On a human scale, the 7.0 magnitude earthquake that struck Haiti on Jan. 12, 2010, was one of the most punishing natural disasters in recorded history. It’s estimated that at least 220,000 people died and more than 300,000 were injured. Already cited as the poorest country in the Western Hemisphere, Haiti found itself at the center of a massive relief effort.
 

A one-day-old infant born with clubfeet is treated using the Ponseti casting method.
A one-day-old infant born with clubfeet is treated using the Ponseti casting method.

When Sobus, who had been making trips to Haiti since 2007, first heard the devastating news, she knew right away that she wanted to put her skills to use.
 
“I got down there the second week,” she says. “It was chaotic, with medical teams from all over the world, but there was a good system in place for how they were triaging patients and everything.”
 
Over the ensuing five years, as the humanitarian effort evolved from the initial response to the need for long-term solutions, Sobus says it became increasingly clear that the key to sustainable progress will be helping Haiti’s medical community become self-sufficient. Her organization, NVM, has been careful about plans to expand its clinic and open a hospital.
 
“We always had a clinic, and the clinic got bigger, and then it got bigger. But we decided not to make the hospital go as fast because we didn’t think we were ready to do that,” she says. “That’s because we wanted it to be Haitian-run, and we thought if we moved it forward too fast, we wouldn’t have a Haitian-run team ready to do it. And we always wanted it to be Haitian-run.”
 

We don't want to bring in Americans to run (the clinic). We want Haitians to be the center. We'll bring in teams to help them learn, but we want it Haitian-run. We want Haitian nurses, Haitian doctors, everything Haitian.

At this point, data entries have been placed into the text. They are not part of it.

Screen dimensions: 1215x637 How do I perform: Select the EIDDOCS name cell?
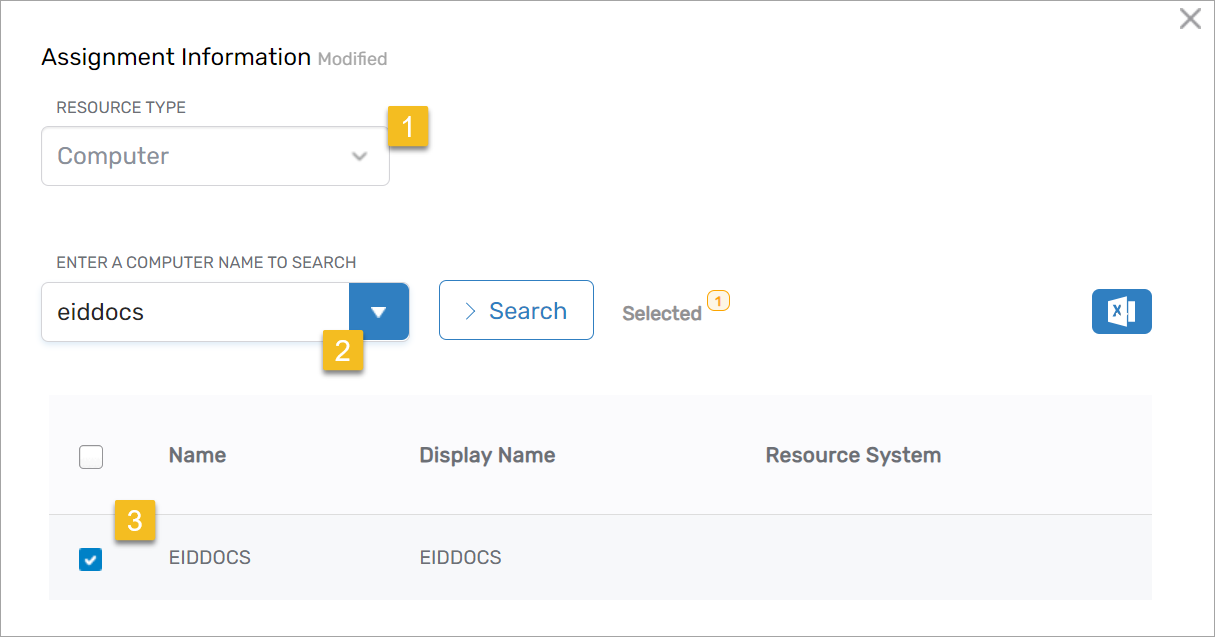(209, 558)
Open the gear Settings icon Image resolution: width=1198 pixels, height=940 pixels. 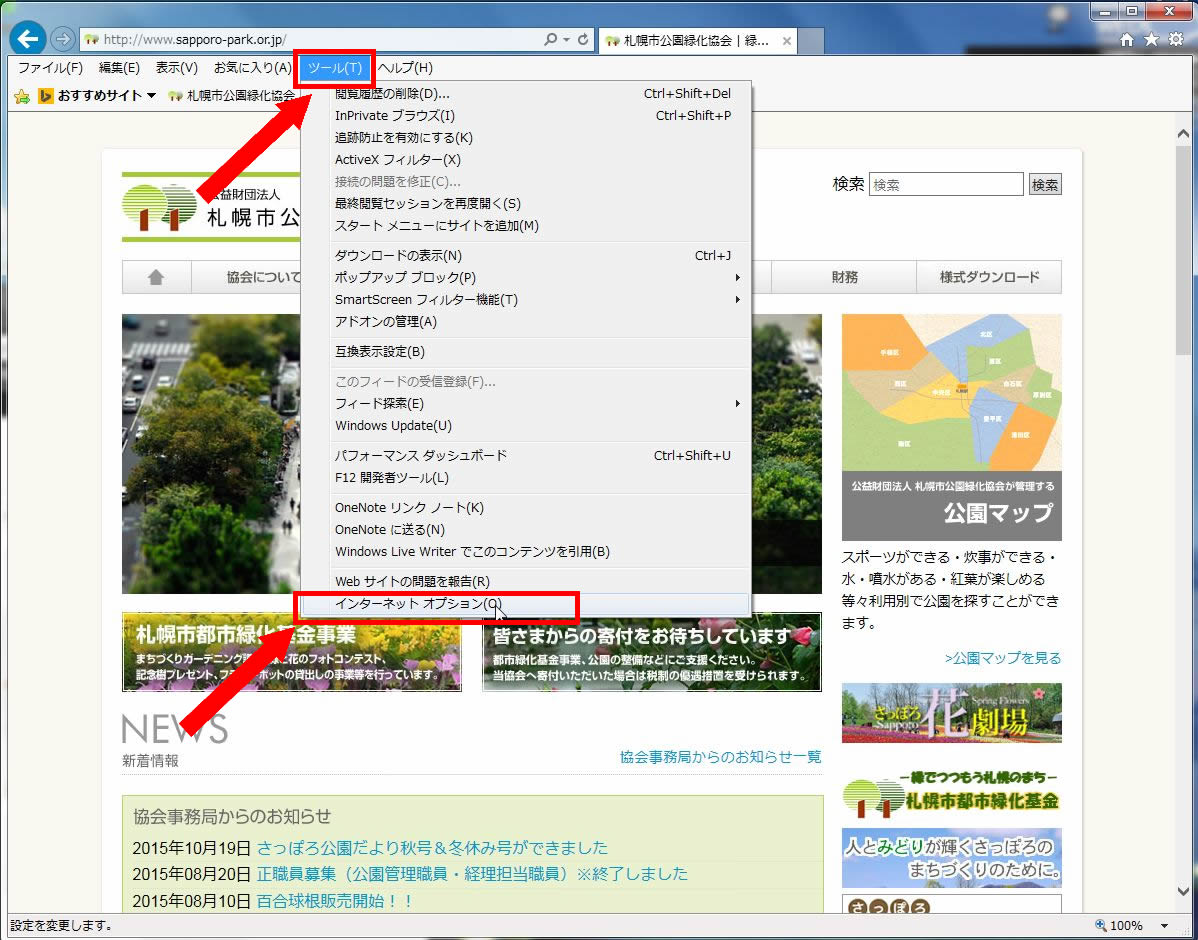pyautogui.click(x=1175, y=40)
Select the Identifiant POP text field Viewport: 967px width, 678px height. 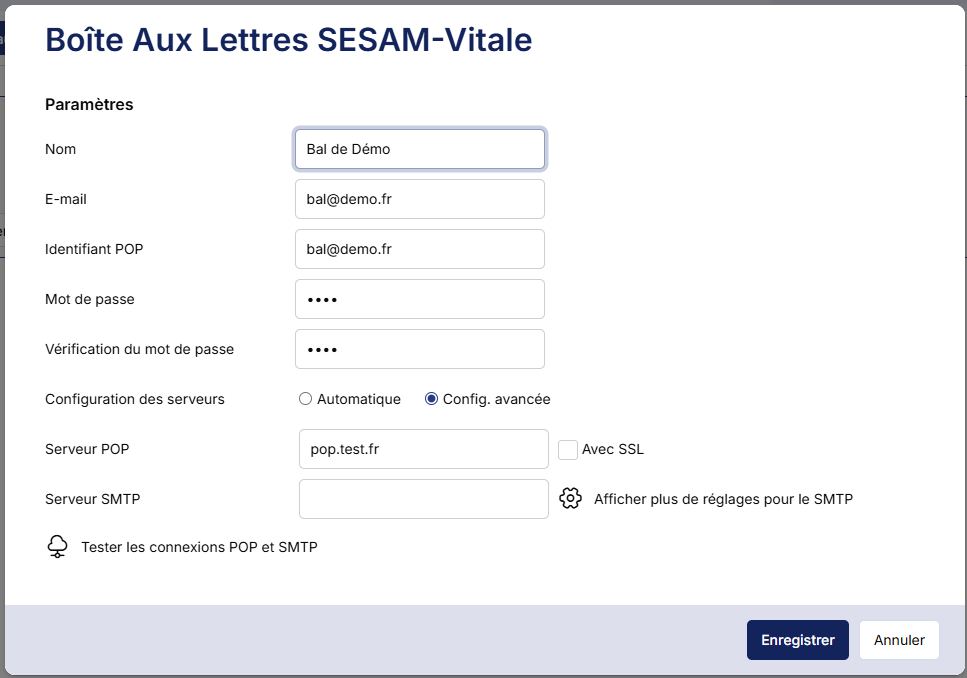(x=420, y=249)
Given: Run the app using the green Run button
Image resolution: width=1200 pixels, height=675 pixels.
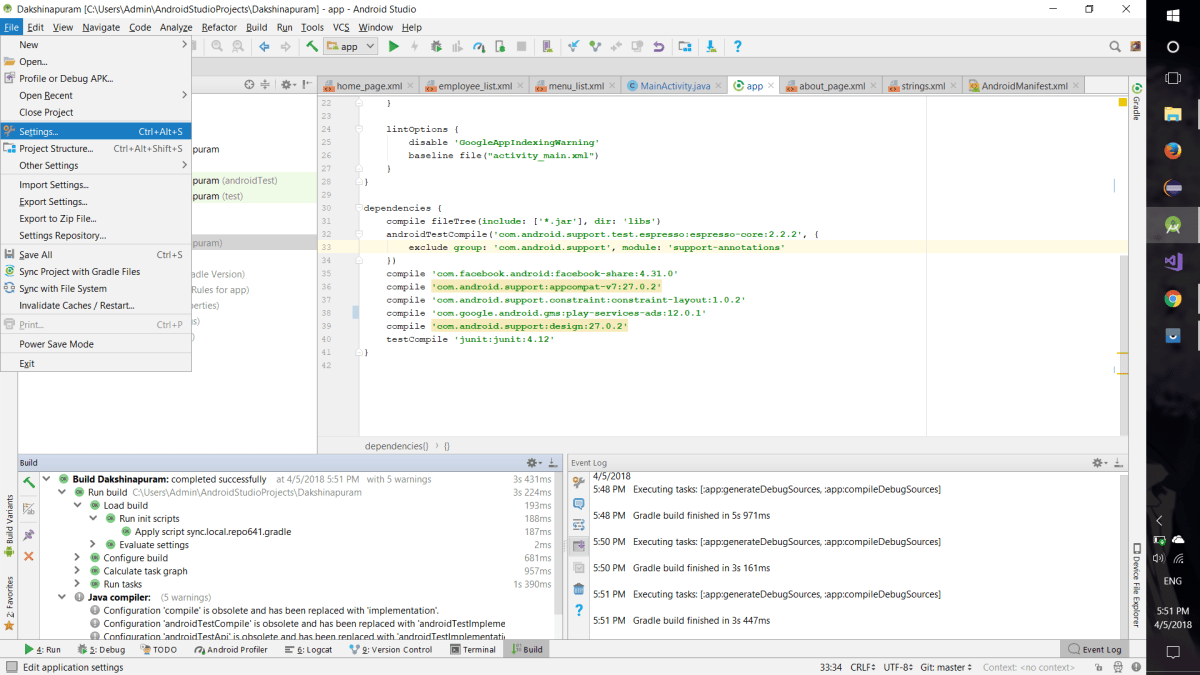Looking at the screenshot, I should tap(393, 46).
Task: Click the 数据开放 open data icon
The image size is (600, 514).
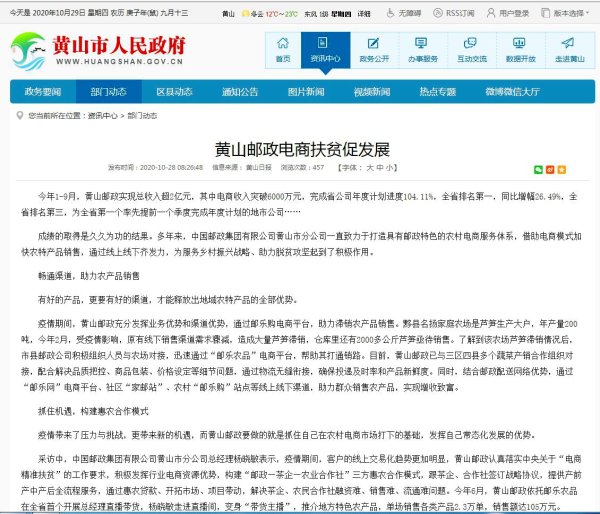Action: tap(519, 51)
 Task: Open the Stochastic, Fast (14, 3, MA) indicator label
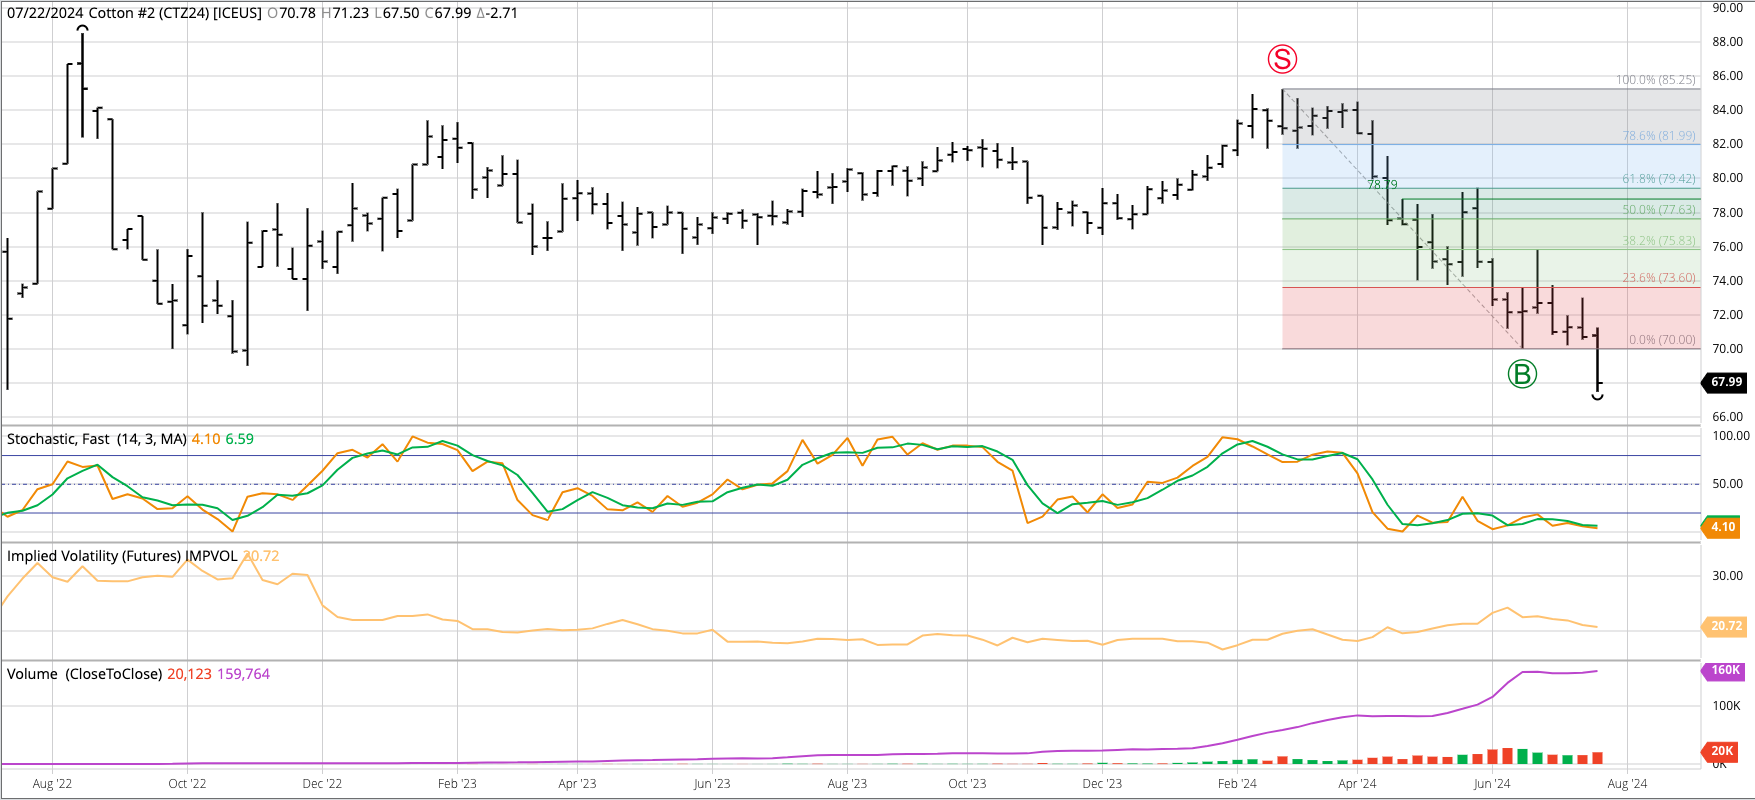97,439
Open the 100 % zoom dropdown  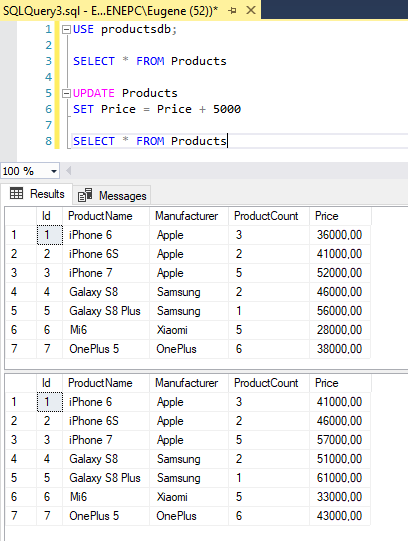(x=54, y=171)
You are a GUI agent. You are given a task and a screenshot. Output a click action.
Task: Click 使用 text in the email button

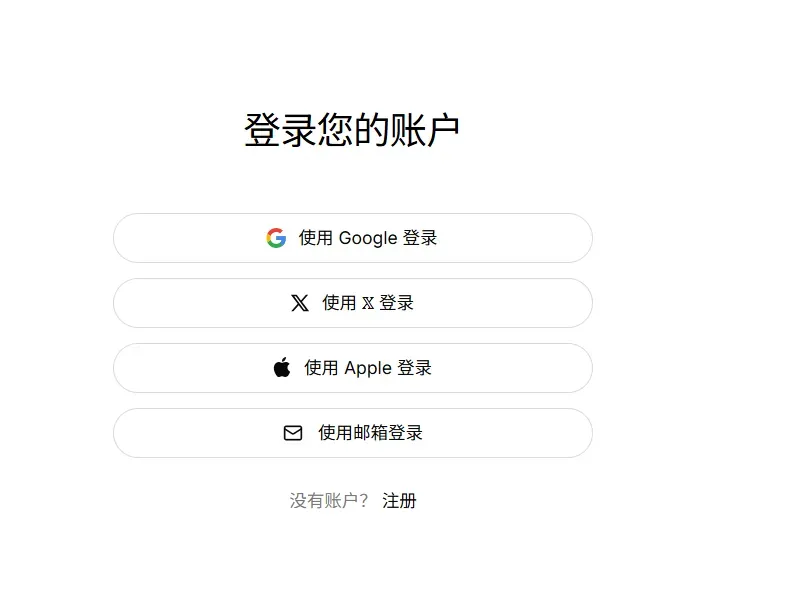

“We don’t want to bring in Americans to run it,” Sobus says. “We want Haitians to be the center. We’ll bring in teams to help them learn, but we want it Haitian-run. We want Haitian nurses, Haitian doctors, everything Haitian.”
 
Global HELP, she says, has been an important part of that endeavor.
 
“Some of (the Global HELP information) that I’ve had them download, we leave it for the Haitian doctors that are there, and that’s been really helpful,” she says. “Once that the nurses knew that it was there, then they would download for the physicians.”
 
Back home in Indianapolis, Sobus says that Global HELP materials have been especially useful in working with immigrant populations.
 
“In Indy, it’s amazing how many refugees we have,” she says. “I have some really good OTs (occupational therapists) who do serial casting and things, and every once in a while they get a patient and they say, ‘I’m sorry, I just don’t speak this language, and I don’t know how to help them.'”
 
“I say, ‘Remember, we have this really nice global system with all this information. They have the Ponseti method, they have things for cerebral palsy, they have things for spina bifida.’ Lo and behold, we’ll find what we want in a certain language.”
 
“Some of the refugees come from very educated families. Others don’t read,” Sobus says. “But it’s written in such a way that the translators can read it to them in their own language, and their eyes just light up.”
 

Sobus shares a smile with a girl in Chambrun, Haiti. The Indianapolis-based pediatric physician believes that the key to improving medical care in Haiti is to help local medical providers become as self-sufficient as possible.
Sobus shares a smile with a girl in Chambrun, Haiti. The Indianapolis-based pediatric physician believes that the key to improving medical care in Haiti is to help local medical providers become as self-sufficient as possible.